According to the forum thread below, how large can some remote-proc firmware be?

● Text provided:
◆ ◆ ◆ ◆ ◆

That would help users of initrafms, some folks seem to not want to use
initramfs, one of such users are that of the large firmwares for remote-proc
(Documentation/remoteproc.txt), we're talking about over 200 MiB for some
firmware for example.

> I did some shuffling around of those code to make initmpfs work, does
> anybody know why initramfs extraction _before_ we initialize drivers
> would be a bad thing?

No, but it seems sensible to me, if its done before do_initcalls()
that should resolve the race for initramfs users but -- so long
as the drivers that need firmware early are dumped into initramfs.
We have no assurances/warnings for this, but we can add such things
if we want them. This would not resolve the race for non-initramfs
users / pivot_root() changes.

Luis


2016-10-05 18:08:11

by Linus Torvalds

[permalink] [raw]
Subject: Re: [RFC] fs: add userspace critical mounts event support

On Wed, Oct 5, 2016 at 11:00 AM, Luis R. Rodriguez <[email protected]> wrote:
> On Tue, Sep 13, 2016 at 09:38:17PM -0500, Rob Landley wrote:
>
>> I did some shuffling around of those code to make initmpfs work, does
>> anybody know why initramfs extraction _before_ we initialize drivers
>> would be a bad thing?
>
> No, but it seems sensible to me, if its done before do_initcalls()
> that should resolve the race for initramfs users

initramfs should already be set up before drivers are. Exactly what is
it that has trouble right now?

◆ ◆ ◆ ◆ ◆

● Material provided:
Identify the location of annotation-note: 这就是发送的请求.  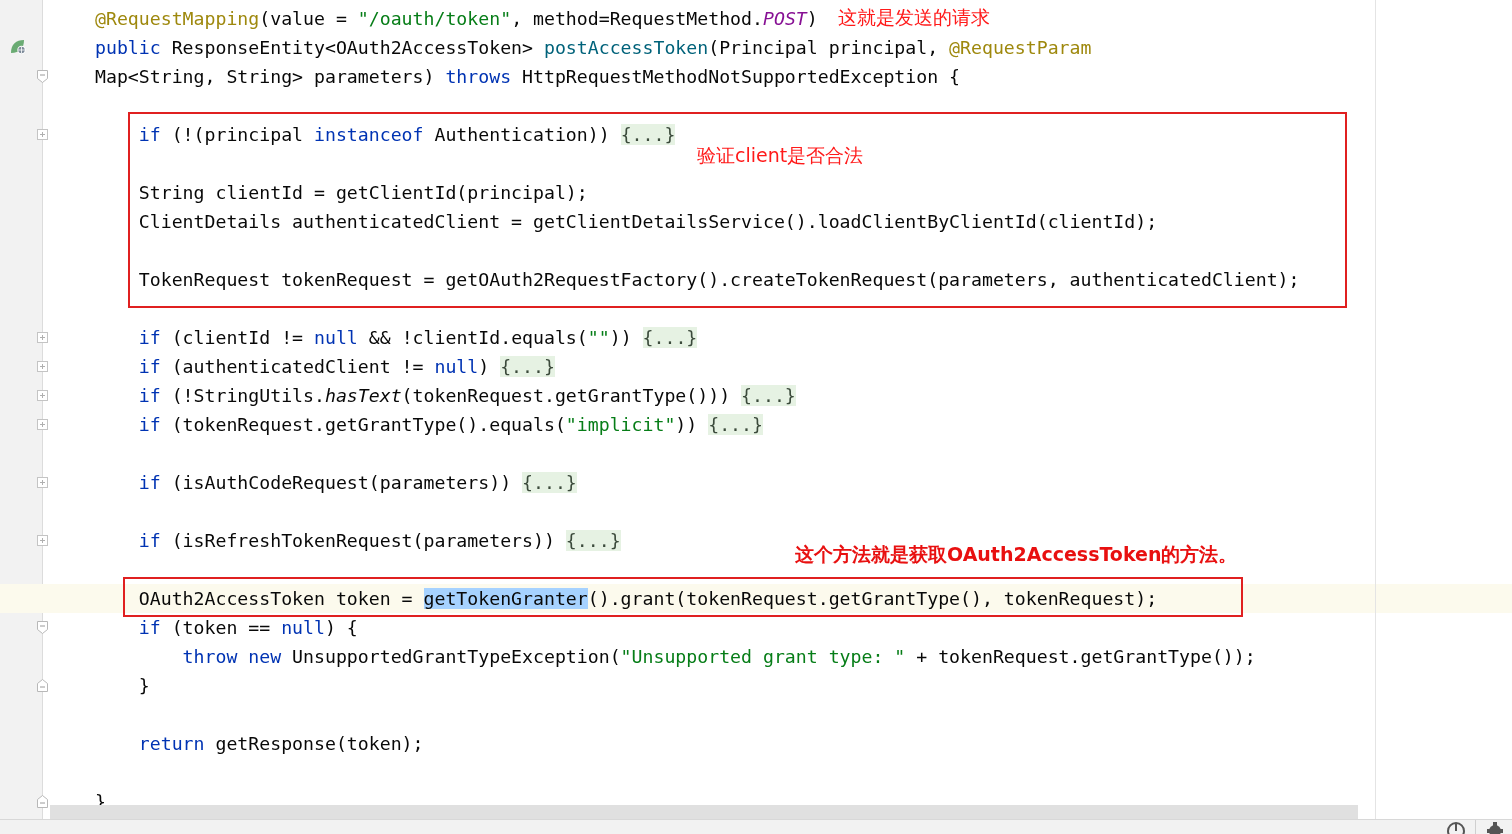
(914, 18).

◆ ◆ ◆ ◆ ◆

● Answer section: Over 200 MiB.